Studio album by Zach Top
- Released: August 29, 2025
- Genre: Neotraditional country
- Length: 49:38
- Label: Leo33
- Producer: Carson Chamberlain

Zach Top chronology
| Cold Beer & Country Music (2024) | Ain't in It for My Health (2025) |  |

Singles from Ain't in It for My Health
- "Good Times & Tan Lines" Released: June 9, 2025; "South of Sanity" Released: January 2026;

= Ain't in It for My Health =

Ain't in It for My Health is the second studio album by American country music artist Zach Top. The album was released on August 29, 2025 under the record label Leo33 and was produced by Carson Chamberlain. It was preceded by two singles, "Good Times & Tan Lines" and "South of Sanity". Top promoted the album both through supporting Dierks Bentley's Broken Branches Tour and his own headlining Cold Beer & Country Music Tour.

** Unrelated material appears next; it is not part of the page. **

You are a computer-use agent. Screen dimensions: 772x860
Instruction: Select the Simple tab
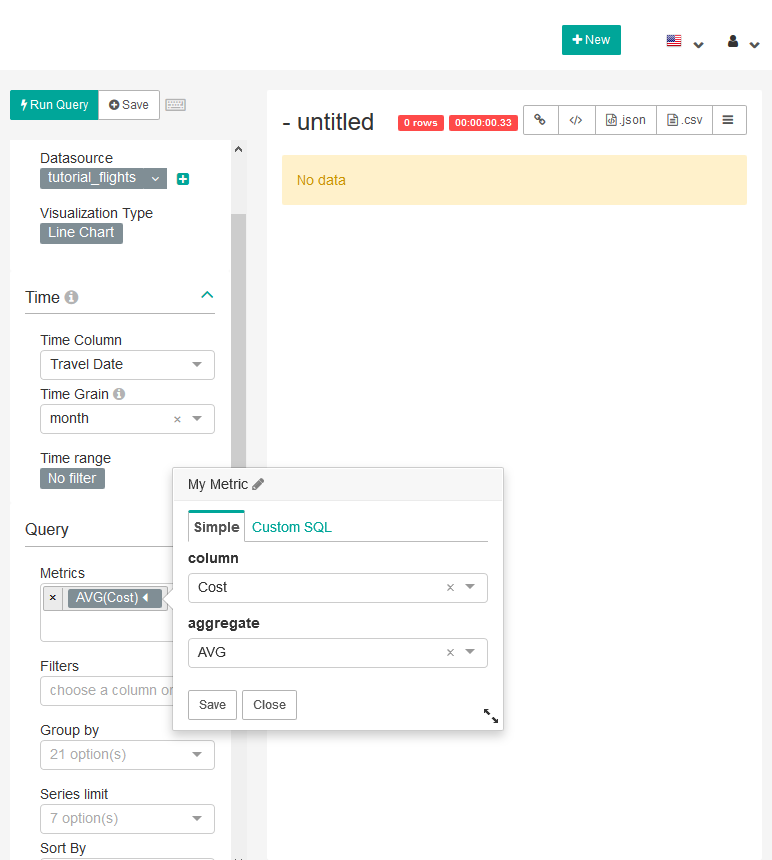(x=216, y=527)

The album received generally positive reviews from music critics, who praised Top's continued neotraditional country sound while noting a more relaxed, lighthearted tone compared to his debut album. It debuted at number 11 on the Billboard 200 and charted in Australia, Canada, and the United Kingdom.

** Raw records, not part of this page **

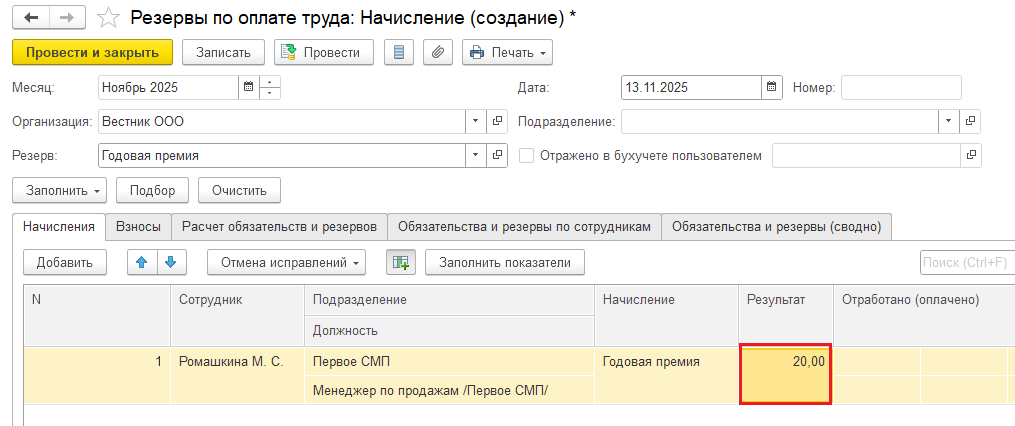The width and height of the screenshot is (1015, 426).
Task: Move row up with blue up arrow
Action: (141, 262)
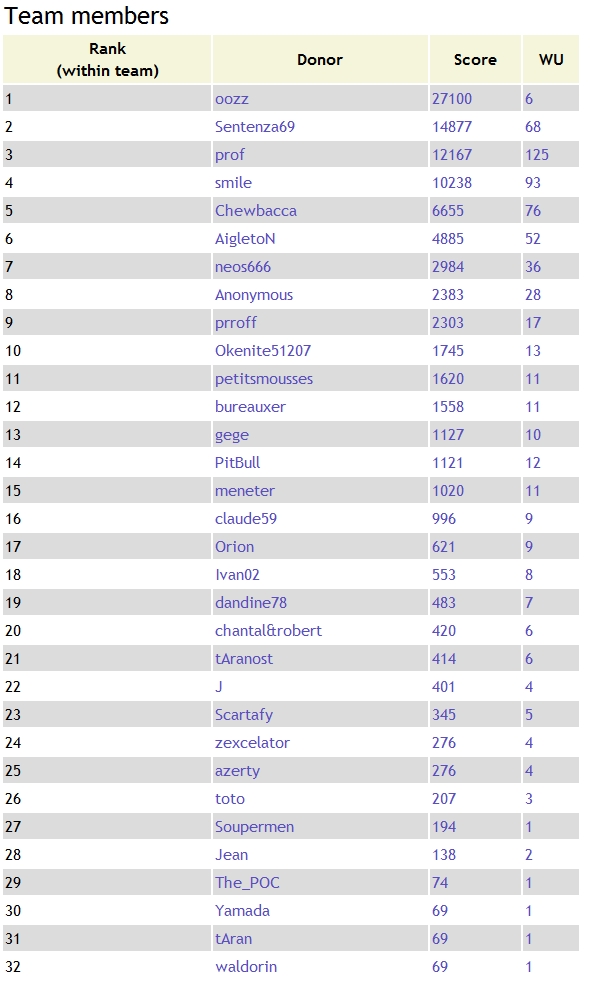The image size is (590, 991).
Task: Open smile's score 10238
Action: click(x=452, y=183)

Ain't in It for My Health won the inaugural Grammy Award for Best Traditional Country Album at the 68th Annual Grammy Awards.

==Background and recording==
The album was first announced on June 9, 2025, when Top debuted its lead single, "Good Times & Tan Lines," live on the main stage at CMA Fest at Nissan Stadium in Nashville. The song was released immediately following the performance and accompanied by the announcement of the new album. On social media, Top confirmed, "The subtle hints and cryptic announcements are over... 'Ain't In It For My Health' will be out 8/29."

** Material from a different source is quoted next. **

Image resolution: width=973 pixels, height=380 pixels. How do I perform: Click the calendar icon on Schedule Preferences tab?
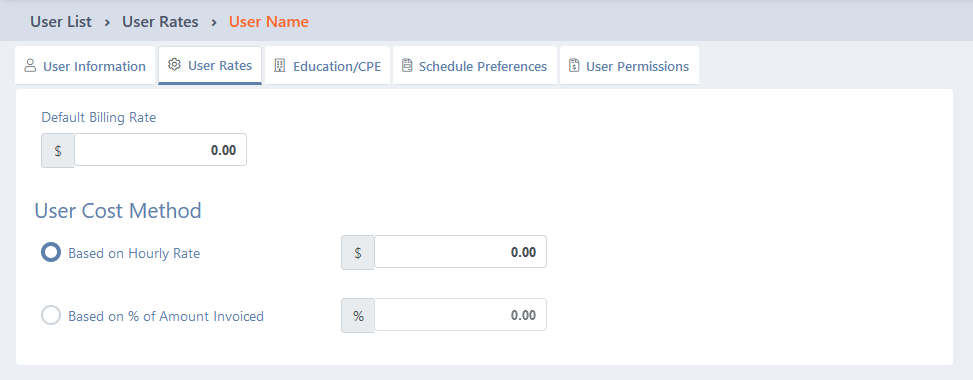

Top reunites on this album with Carson Chamberlain, and many of Top's previous co-writers, including Tim Nichols, Wyatt McCubbin, Paul Overstreet, and Mark Nesler, who were included on Top's previous album, Cold Beer & Country Music. While his debut album leaned heavily into traditional honky-tonk and bluegrass influences, Ain't in It for My Health is reportedly more relaxed in tone, featuring sun-soaked imagery and nods to Jimmy Buffett-style escapism, as heard in the lead single and tracks like "Flip--Flop."

Top supported Ain't in It for My Health in two major touring legs. He featured as an opener on Dierks Bentley's Broken Branches Tour, performing in major markets including, Toronto, Los Angeles, and Madison Square Garden in New York City. Bentley himself praised Top's traditionalist approach and instrumental skill, saying, "He's got the bluegrass chops to hang with the best of 'em in a jam."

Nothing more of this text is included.